L'union des Familles de la Terre

L’union des Familles de la Terre

Lors de sa promesse faite à Avraham encore stérile, selon laquelle il aurait une nombreuse descendance,  l’Eternel avertit déjà Avraham que sa postérité descendrait en Egypte où elle serait esclave, excluant ainsi toute forme de faute, cette descente en Egypte faisant partie intrinsèque de la promesse d’une Alliance:

יג וַיֹּאמֶר לְאַבְרָם יָדֹעַ תֵּדַע כִּי-גֵר יִהְיֶה זַרְעֲךָ בְּאֶרֶץ לֹא לָהֶם וַעֲבָדוּם וְעִנּוּ אֹתָם אַרְבַּע מֵאוֹת שָׁנָה. (בראשית טו: יג).ש

13 Le Seigneur dit à Abram: « Sache-le bien, ta postérité séjournera sur une terre étrangère, où elle sera asservie et opprimée, durant quatre cents ans. (Gen. 15: 13)

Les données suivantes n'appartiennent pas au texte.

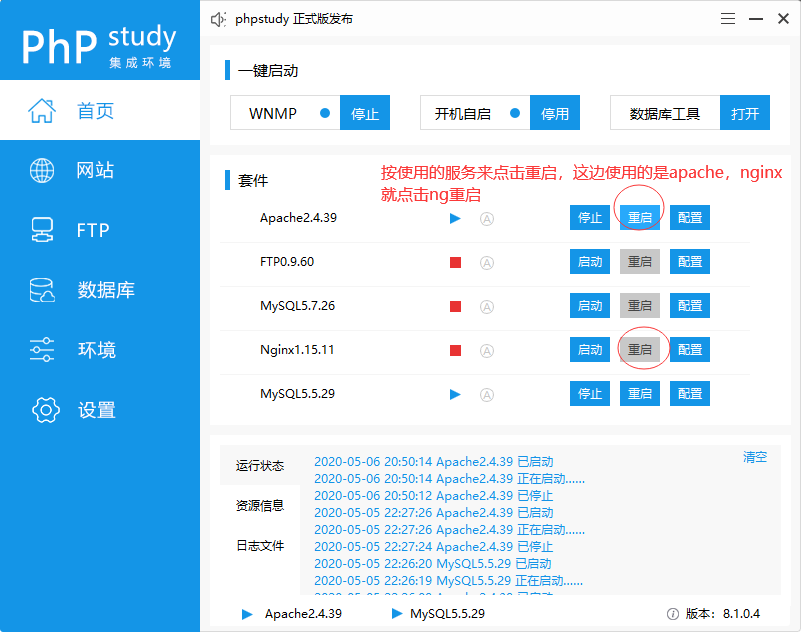Click the auto-start icon next to MySQL5.5.29
This screenshot has width=801, height=632.
(487, 394)
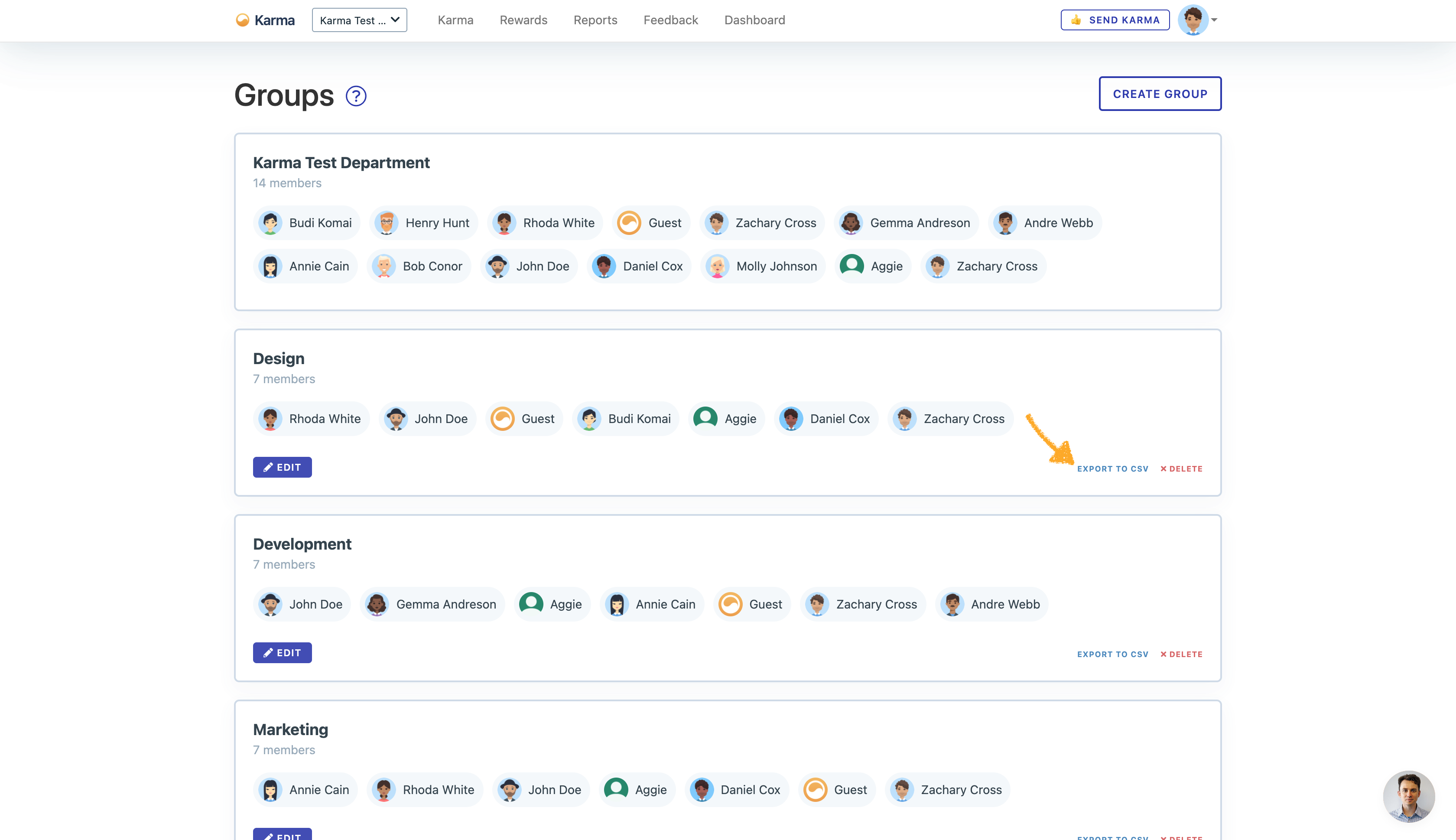Open the Karma Test workspace dropdown
Viewport: 1456px width, 840px height.
coord(359,20)
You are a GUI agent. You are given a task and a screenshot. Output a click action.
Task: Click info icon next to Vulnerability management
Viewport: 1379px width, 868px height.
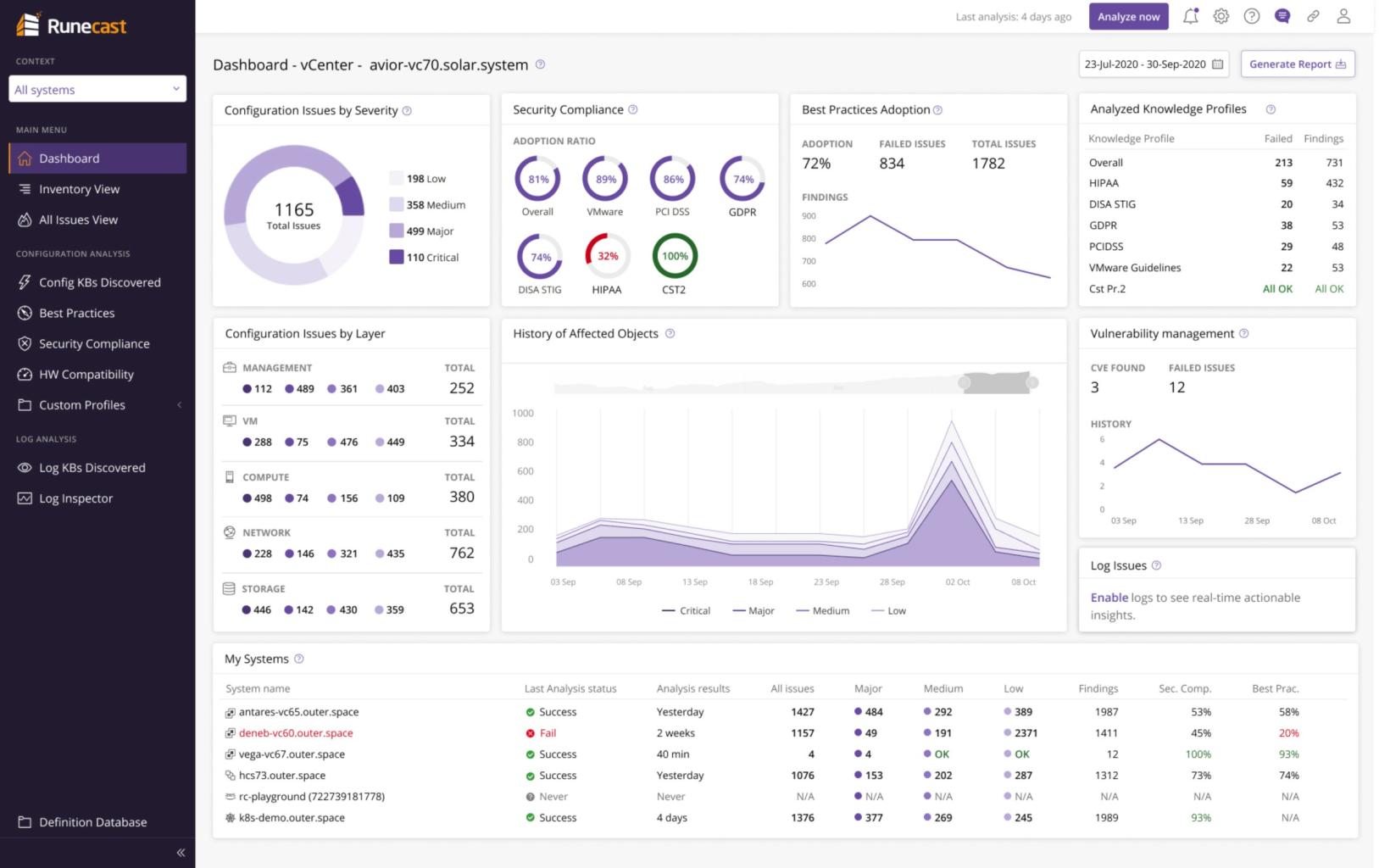pos(1243,334)
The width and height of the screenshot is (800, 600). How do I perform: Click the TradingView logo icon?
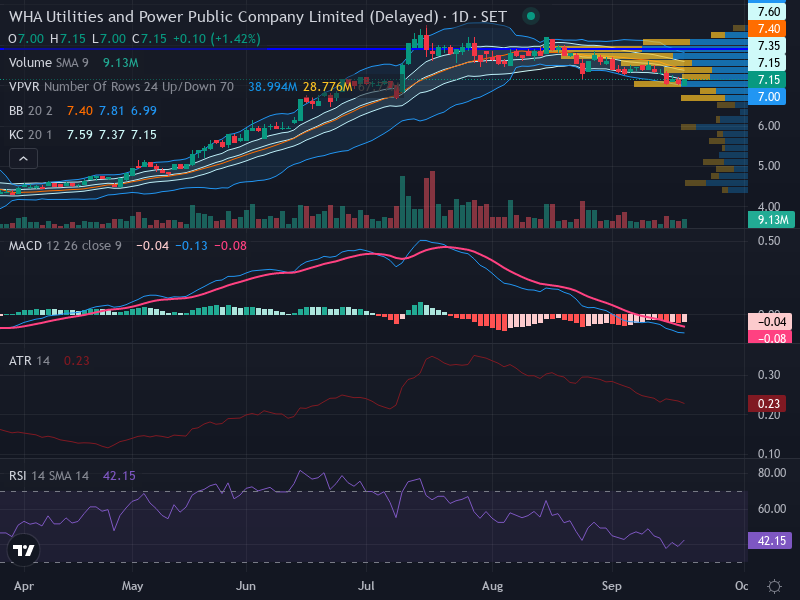tap(23, 550)
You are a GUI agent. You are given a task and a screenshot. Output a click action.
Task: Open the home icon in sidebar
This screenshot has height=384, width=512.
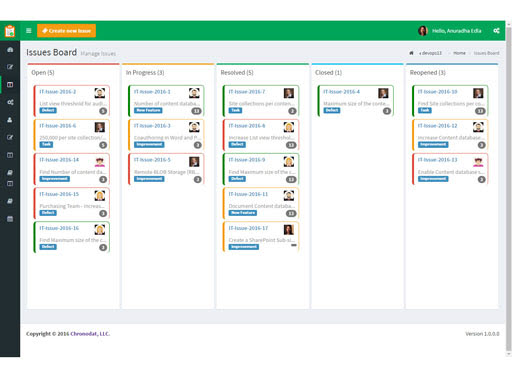pyautogui.click(x=10, y=50)
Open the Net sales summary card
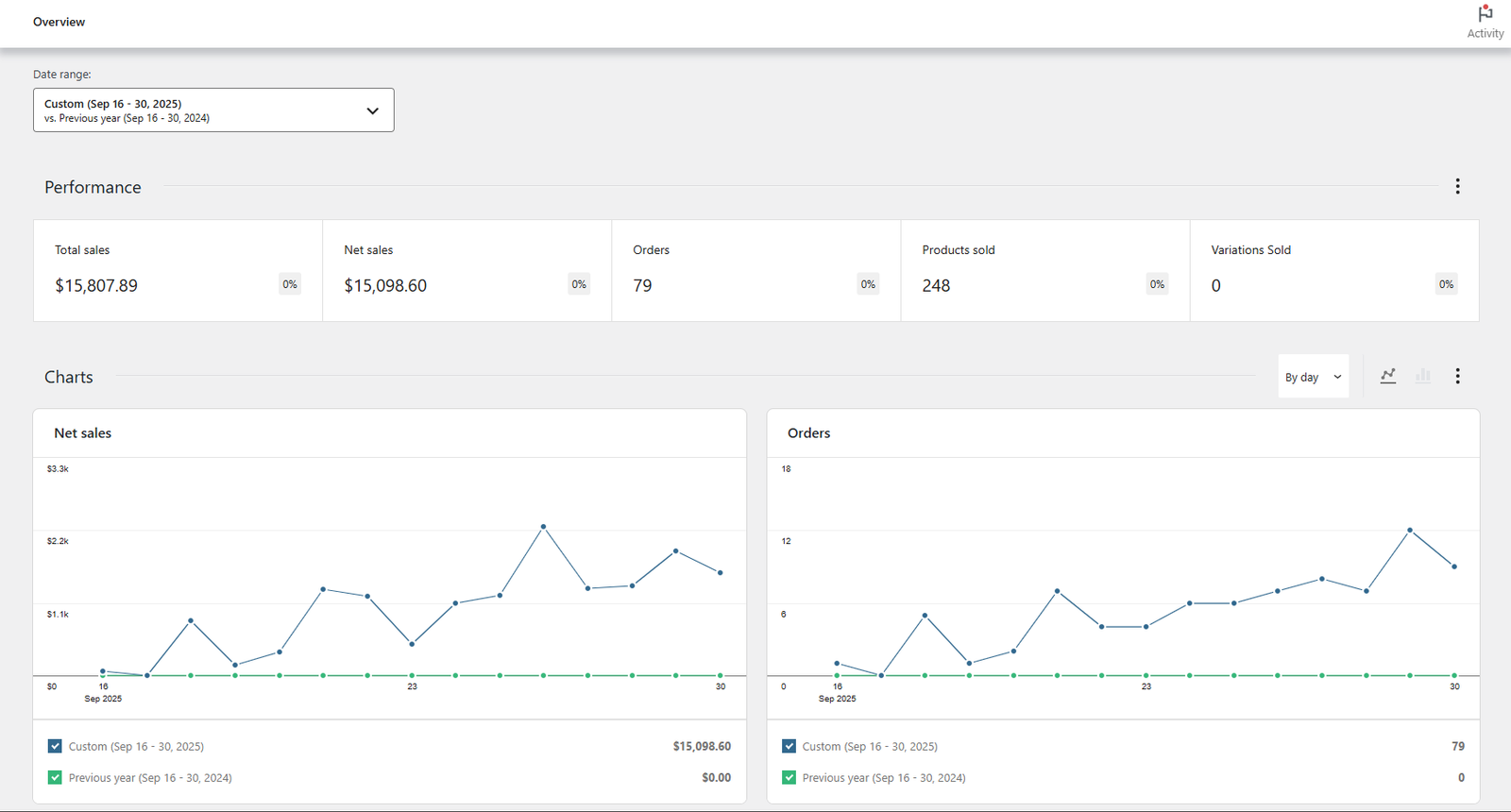The width and height of the screenshot is (1511, 812). pos(467,271)
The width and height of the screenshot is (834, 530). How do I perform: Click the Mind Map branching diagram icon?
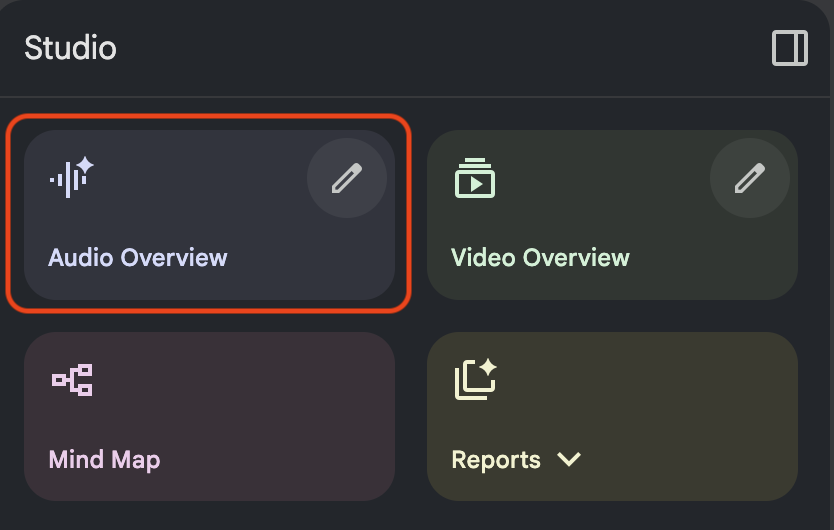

Or, conformément à cette promesse divine, la péricope VaYgash voit la descente de Yaakov et sa famille en Egypte, non sans certaines craintes de la part de ce dernier:

ג וַיֹּאמֶר אָנֹכִי הָאֵל אֱלֹהֵי אָבִיךָ אַל-תִּירָא מֵרְדָה מִצְרַיְמָה… (בראשית מו: ג).ש

3 Il poursuivit: « Je suis le Seigneur, Le Seigneur de ton père: n’aies crainte de descendre en Égypte…  (Genèse 46: 3)[1]

Quel dessein poursuit l’Eternel en promettant à Avraham que sa descendance sera asservie en terre étrangère?  Il est à noter que la deuxième parole de l’Eternel à Avraham, après lui avoir demandé de se mettre en marche pour le pays de Canaan, concerne sa postérité, et est donnée à Our Kasdim, avant même qu’il ne se mette en marche:

ב וְאֶעֶשְׂךָ לְגוֹי גָּדוֹל וַאֲבָרֶכְךָ וַאֲגַדְּלָה שְׁמֶךָ וֶהְיֵה בְּרָכָה. (בראשית ב: ב).ש

2 Je te ferai devenir une grande nation; je te bénirai, je rendrai ton nom glorieux, et tu seras un type de bénédiction. (Genèse 2: 2).

Comme pour contrebalancer la parole de l’Eternel à Avraham, donnée à Our Kasdim, dans une terre étrangère, l’Eternel confirme que la famille de Yaakov, son petit-fils, deviendra une grande nation, dans une autre terre étrangère!

  אַל-תִּירָא מֵרְדָה מִצְרַיְמָה כִּי-לְגוֹי גָּדוֹל אֲשִׂימְךָ שָׁם. (בראשית מ: ג).ש

N’aie crainte de descendre en Égypte car je t’y ferai devenir une grande nation. (Gen. 46: 3)

Si la promesse d’une grande nation est donnée en terre étrangère est réalisée en une autre terre étrangère, quel besoin a l’Eternel de donner une terre aux enfants d’Israël?

L’histoire du livre de la Genèse est essentiellement l’histoire d’une famille: la famille humaine avec Adam et Noé, puis la famille d’Avraham, qui servira en quelque sorte de «laboratoire», de «modèle», exemple pour le reste de l’humanité en ce qui concerne les relations entre hommes, d’une part, et les relations entre l’humanité et le divin, de l’autre.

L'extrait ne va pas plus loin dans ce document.